Task instructions:
Beneath this instruction is a block of data; output from it exactly the lines that run from the one containing "[Created with Klaviyo" through the one containing "Gründung (96, 752)", inclusive.

Collected data entries:
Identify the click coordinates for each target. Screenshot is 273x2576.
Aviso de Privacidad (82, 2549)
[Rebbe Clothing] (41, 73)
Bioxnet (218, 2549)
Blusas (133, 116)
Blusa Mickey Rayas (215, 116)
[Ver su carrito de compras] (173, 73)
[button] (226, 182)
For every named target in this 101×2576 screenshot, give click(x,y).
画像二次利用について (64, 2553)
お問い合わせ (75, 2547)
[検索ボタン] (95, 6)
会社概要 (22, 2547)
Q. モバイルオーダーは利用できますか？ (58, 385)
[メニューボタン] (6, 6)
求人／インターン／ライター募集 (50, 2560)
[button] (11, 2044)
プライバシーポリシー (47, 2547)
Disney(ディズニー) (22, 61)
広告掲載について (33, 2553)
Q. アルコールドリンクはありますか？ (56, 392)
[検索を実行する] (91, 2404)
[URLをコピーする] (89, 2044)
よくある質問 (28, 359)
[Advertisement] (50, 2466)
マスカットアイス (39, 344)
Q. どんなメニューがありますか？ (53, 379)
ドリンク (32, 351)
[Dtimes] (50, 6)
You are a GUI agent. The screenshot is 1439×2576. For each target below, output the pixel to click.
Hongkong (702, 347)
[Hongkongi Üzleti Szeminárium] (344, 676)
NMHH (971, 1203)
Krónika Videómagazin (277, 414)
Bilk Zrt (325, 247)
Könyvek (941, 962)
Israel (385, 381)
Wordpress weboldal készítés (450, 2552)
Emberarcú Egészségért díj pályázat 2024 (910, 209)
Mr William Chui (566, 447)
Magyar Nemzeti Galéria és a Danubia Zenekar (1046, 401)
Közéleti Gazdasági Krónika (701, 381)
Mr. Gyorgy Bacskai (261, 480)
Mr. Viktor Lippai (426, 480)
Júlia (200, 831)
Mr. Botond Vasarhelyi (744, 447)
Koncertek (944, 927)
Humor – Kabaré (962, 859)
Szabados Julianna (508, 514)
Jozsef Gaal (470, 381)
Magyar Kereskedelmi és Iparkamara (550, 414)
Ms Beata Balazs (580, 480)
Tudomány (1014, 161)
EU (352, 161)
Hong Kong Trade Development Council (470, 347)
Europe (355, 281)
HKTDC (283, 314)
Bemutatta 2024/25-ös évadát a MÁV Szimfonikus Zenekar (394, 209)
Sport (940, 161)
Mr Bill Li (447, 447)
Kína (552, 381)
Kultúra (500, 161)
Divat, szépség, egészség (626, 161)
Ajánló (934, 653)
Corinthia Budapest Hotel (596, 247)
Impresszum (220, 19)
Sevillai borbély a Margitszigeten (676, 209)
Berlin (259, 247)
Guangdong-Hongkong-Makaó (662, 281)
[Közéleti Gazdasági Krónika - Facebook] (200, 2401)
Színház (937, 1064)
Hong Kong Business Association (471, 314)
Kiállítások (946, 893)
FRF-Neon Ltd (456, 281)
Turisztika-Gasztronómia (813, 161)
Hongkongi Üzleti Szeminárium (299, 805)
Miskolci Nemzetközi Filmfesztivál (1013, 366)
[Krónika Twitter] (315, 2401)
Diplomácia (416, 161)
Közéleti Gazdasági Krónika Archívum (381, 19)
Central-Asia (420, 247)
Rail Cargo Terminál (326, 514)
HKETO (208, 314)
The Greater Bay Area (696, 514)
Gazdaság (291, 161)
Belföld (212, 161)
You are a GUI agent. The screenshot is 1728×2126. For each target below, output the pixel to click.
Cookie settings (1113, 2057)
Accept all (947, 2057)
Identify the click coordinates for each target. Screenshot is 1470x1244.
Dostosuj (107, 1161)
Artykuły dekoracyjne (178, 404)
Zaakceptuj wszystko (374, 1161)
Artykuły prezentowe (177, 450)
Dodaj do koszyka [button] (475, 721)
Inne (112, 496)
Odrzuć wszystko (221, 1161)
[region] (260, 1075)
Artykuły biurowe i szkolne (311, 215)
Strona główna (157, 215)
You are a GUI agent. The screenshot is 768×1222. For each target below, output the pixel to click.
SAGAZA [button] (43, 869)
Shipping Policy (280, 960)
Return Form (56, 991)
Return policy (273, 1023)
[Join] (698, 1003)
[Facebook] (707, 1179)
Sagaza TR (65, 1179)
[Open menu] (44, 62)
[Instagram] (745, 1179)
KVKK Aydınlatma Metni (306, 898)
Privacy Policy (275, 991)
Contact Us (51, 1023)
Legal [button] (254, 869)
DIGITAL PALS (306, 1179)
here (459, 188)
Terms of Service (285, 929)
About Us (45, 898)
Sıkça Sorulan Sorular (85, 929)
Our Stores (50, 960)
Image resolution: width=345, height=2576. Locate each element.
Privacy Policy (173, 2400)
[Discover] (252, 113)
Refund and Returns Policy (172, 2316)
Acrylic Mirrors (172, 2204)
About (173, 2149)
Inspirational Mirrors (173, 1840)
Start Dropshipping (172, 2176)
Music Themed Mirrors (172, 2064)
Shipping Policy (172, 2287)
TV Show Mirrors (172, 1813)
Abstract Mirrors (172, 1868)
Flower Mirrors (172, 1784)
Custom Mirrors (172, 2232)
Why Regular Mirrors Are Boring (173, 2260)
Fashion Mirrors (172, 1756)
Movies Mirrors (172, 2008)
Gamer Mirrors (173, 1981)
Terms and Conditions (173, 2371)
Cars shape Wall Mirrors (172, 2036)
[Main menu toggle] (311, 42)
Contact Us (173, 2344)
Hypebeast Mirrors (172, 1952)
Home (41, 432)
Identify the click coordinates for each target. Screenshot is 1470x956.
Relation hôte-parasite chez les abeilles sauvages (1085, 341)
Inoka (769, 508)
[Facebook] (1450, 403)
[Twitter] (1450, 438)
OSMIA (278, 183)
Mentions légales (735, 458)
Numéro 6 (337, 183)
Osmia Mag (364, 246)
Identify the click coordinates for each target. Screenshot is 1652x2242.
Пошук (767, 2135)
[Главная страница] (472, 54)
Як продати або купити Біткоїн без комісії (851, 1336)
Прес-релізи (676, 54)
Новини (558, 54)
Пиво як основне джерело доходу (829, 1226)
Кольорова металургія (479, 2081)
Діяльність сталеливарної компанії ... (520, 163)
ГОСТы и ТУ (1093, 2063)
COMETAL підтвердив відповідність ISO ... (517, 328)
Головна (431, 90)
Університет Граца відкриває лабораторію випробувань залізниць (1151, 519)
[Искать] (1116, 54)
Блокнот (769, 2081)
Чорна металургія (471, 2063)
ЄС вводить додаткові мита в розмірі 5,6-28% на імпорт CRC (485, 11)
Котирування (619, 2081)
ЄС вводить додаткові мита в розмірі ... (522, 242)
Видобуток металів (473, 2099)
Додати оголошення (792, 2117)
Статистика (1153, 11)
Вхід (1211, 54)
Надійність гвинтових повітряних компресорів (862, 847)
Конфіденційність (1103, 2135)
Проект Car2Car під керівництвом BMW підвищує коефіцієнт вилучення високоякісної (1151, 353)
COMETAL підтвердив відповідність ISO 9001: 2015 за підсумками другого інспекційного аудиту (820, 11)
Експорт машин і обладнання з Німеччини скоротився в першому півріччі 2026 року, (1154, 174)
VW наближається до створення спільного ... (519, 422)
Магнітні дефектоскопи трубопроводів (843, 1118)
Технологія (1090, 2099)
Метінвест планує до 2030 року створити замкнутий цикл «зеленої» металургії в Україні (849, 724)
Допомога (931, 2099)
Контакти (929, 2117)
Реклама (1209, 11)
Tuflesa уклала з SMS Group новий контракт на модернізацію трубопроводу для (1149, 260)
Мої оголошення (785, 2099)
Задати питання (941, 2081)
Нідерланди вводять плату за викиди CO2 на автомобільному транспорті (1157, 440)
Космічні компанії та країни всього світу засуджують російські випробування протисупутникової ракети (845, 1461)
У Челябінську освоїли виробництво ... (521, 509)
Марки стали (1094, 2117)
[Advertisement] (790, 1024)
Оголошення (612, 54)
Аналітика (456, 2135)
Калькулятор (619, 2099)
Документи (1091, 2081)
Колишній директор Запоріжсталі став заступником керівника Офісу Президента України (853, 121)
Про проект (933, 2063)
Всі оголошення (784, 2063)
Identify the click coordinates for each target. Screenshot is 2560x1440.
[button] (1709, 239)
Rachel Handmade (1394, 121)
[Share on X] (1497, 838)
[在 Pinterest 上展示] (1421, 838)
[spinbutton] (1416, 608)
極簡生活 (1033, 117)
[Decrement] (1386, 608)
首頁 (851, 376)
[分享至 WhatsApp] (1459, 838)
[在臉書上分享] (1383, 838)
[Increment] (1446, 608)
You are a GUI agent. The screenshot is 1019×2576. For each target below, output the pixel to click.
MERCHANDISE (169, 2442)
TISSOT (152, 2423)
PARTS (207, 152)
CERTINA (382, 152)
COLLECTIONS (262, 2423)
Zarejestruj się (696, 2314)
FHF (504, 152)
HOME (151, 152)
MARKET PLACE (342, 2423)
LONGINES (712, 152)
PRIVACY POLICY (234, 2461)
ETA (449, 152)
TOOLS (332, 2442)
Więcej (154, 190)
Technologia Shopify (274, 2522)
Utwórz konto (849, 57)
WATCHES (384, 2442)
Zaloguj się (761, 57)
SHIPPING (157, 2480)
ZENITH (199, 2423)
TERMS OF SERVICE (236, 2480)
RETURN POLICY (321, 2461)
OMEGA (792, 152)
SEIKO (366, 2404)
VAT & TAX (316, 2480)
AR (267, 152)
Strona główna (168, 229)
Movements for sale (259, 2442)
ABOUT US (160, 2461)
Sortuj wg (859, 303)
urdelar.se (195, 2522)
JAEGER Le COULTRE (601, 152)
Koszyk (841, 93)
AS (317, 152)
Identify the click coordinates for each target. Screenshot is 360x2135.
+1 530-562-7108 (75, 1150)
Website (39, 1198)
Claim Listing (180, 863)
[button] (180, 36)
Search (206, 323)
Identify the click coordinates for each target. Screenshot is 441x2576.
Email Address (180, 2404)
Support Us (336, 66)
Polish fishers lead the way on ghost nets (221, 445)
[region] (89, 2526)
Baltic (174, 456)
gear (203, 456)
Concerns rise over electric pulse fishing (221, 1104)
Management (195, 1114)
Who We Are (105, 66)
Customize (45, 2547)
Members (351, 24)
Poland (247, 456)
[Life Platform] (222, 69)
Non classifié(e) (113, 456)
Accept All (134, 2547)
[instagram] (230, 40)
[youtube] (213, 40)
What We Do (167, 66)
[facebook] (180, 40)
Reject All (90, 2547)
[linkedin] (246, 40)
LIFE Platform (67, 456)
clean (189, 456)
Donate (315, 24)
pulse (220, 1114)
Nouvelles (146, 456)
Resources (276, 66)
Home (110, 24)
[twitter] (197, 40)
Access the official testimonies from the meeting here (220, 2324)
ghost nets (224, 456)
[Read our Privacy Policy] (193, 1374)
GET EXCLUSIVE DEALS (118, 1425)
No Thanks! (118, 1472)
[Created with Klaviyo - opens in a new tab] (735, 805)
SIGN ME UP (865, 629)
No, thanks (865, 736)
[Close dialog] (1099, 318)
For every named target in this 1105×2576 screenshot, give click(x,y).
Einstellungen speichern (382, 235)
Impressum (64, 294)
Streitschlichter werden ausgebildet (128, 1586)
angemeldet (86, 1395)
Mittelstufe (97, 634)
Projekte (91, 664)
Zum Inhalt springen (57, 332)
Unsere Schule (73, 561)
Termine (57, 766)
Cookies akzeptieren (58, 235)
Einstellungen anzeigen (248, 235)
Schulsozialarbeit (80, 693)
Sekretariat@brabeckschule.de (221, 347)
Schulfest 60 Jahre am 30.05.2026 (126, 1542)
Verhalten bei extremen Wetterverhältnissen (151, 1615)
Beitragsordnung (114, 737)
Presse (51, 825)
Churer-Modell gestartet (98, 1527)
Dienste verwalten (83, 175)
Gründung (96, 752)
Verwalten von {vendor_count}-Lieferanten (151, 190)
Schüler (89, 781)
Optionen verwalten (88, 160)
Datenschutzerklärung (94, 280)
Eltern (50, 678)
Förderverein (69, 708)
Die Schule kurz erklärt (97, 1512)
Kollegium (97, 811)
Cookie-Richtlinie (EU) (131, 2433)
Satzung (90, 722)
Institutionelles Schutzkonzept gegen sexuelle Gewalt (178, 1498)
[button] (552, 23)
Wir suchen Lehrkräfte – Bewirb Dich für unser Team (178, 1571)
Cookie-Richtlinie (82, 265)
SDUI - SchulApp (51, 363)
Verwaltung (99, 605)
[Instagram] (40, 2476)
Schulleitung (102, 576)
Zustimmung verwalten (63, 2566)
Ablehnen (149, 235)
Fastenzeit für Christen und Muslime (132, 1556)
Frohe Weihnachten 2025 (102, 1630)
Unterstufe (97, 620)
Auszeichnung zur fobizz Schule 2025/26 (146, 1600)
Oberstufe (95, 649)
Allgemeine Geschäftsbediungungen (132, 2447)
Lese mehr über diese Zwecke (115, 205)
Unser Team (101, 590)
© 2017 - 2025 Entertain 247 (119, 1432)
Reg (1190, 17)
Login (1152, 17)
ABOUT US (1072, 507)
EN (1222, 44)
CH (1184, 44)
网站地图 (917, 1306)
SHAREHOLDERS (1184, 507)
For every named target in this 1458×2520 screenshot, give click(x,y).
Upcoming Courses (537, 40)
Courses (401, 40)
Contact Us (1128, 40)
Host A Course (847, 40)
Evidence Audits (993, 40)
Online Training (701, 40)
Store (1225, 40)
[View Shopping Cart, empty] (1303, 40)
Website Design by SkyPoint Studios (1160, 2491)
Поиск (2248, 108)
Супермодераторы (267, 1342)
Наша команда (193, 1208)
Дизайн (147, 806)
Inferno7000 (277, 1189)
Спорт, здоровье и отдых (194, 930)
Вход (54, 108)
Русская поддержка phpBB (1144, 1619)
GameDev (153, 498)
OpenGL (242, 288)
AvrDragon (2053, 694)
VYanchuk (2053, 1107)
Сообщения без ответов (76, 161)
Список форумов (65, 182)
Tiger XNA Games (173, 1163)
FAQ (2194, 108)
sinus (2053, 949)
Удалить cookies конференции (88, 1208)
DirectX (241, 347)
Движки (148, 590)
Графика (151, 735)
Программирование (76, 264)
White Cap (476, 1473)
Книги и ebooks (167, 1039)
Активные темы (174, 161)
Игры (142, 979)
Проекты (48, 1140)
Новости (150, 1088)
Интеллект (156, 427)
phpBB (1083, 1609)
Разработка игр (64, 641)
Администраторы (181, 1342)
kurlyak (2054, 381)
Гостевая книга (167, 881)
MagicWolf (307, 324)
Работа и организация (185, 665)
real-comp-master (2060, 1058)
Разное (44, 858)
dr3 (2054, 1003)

Solution for this problem:
[Created with Klaviyo - opens in a new tab] (735, 805)
SIGN ME UP (865, 629)
No, thanks (865, 736)
[Close dialog] (1099, 318)
For every named target in this 1105×2576 screenshot, give click(x,y).
Einstellungen speichern (382, 235)
Impressum (64, 294)
Streitschlichter werden ausgebildet (128, 1586)
angemeldet (86, 1395)
Mittelstufe (97, 634)
Projekte (91, 664)
Zum Inhalt springen (57, 332)
Unsere Schule (73, 561)
Termine (57, 766)
Cookies akzeptieren (58, 235)
Einstellungen anzeigen (248, 235)
Schulsozialarbeit (80, 693)
Sekretariat@brabeckschule.de (221, 347)
Schulfest 60 Jahre am 30.05.2026 (126, 1542)
Verhalten bei extremen Wetterverhältnissen (151, 1615)
Beitragsordnung (114, 737)
Presse (51, 825)
Churer-Modell gestartet (98, 1527)
Dienste verwalten (83, 175)
Gründung (96, 752)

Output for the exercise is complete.